Moving when you have a family is a big, fat hassle. If your husband is going to relo with you to Boston then there are many hassles. He’ll need to find a job. You’ll need to find a nanny. You’ll have to figure out where your kids will need to go to school. You won’t know the other parents so you’ll have to put in a huge effort. You won’t know which parts of town to live in and you’ll be in temporary accommodations for a couple of months while you search for your permanent spot.
Your wife doesn’t work? You sure are going to enjoy those nights you have to stay in the office until 10pm and then come home to your wife who has no friends locally and is bored. And that business trip to SF for a week to meet customers? Fun.
How do I “know” all this? I’ve been burned at least 3 times by people who were moving. I’ve moved enough to know how distracting the first few months are. I tell people all the time and, like many of you, they kind of doubt me.
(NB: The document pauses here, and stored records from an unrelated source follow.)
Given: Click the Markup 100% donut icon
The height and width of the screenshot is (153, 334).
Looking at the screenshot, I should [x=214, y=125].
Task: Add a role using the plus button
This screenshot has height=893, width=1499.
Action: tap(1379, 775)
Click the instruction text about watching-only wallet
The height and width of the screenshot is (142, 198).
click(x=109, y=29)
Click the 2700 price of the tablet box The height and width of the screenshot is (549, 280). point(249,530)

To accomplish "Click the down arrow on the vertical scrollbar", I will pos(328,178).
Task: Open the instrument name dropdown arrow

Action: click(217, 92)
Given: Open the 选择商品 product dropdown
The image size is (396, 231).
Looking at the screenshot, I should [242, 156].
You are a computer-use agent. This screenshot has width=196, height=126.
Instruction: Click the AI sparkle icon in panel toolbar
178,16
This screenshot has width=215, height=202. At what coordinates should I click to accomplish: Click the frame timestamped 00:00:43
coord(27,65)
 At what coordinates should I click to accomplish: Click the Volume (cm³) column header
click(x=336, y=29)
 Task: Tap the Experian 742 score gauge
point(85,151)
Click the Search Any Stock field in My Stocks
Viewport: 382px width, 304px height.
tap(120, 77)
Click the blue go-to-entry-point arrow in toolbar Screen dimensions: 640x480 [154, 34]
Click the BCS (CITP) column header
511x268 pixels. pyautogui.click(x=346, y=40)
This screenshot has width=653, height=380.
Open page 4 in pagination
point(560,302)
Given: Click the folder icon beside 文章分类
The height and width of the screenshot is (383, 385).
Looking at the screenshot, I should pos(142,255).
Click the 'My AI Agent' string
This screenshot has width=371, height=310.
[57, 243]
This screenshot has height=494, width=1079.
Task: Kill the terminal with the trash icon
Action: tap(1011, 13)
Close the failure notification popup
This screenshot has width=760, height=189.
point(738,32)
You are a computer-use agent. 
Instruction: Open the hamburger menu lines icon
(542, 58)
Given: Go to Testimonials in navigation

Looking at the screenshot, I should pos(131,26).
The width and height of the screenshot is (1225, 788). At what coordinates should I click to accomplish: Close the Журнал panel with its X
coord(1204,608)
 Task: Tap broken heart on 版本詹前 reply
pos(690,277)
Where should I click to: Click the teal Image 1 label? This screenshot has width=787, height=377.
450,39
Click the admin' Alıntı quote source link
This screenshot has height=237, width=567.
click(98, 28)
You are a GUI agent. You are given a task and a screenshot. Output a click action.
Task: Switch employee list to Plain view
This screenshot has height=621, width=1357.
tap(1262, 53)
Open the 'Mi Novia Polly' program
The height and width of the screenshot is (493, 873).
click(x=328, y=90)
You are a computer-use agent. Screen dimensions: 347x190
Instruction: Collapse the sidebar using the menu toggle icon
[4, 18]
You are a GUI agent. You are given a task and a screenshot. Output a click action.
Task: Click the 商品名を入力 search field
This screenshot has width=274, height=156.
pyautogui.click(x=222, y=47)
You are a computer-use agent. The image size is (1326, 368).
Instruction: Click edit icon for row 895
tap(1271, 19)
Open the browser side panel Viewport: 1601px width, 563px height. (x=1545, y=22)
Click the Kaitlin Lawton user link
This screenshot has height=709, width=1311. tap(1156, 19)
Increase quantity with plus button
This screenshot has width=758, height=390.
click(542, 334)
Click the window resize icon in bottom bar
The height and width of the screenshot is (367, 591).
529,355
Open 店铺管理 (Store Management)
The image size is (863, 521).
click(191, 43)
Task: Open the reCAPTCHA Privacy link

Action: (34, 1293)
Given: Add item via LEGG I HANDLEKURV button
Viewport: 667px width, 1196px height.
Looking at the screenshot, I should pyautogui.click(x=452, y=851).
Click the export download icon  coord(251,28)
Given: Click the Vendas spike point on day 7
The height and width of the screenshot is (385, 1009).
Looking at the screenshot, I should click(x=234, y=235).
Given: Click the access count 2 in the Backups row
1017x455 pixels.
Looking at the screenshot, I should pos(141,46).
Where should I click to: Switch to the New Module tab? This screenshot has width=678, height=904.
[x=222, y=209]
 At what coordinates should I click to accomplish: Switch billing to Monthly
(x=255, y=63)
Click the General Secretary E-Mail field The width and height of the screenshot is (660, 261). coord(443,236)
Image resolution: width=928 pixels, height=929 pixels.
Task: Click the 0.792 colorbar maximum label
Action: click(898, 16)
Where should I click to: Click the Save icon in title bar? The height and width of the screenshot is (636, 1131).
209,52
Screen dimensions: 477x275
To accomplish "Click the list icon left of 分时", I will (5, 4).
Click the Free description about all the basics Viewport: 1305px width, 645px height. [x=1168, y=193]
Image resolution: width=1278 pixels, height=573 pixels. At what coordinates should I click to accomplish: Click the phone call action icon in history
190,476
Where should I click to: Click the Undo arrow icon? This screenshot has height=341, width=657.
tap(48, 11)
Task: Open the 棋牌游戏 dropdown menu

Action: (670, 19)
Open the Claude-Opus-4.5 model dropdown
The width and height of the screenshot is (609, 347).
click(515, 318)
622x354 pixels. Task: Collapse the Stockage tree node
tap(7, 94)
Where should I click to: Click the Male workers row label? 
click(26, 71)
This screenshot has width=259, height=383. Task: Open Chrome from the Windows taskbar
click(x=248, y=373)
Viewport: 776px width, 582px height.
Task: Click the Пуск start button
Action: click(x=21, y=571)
I met a company who was raising money and was going to relo the CEO from the US to the UK and they wanted me to invest. He and his young family had never lived abroad. NFW. I said to them, literally, “Your wife won’t be able to work there easily – no papers. She’ll enjoy the first 2 months of exploring around and then you’re dead. She’ll be bored and unhappy. You’ll be under pressure every night to get home early. After a year if she hasn’t been able to work she’ll be angling for you to move back to the States.” And guess what? Obvious, huh. It happened exactly this way with this company.
Some things are so predictable.
If you’re deeply committed to living in a city you’ll move there. If you really care about having the “perfect” job (not everybody does) then being in-market increases your probability 100x. Choose life. Choose your location. Move there. Get settled in. Take the time to know the city. Get your partner bedded down and comfortable with the place without the stress of your new work hours. And then set out to shake every hand and kiss every baby in town until you’ve networked yourself into the idea role.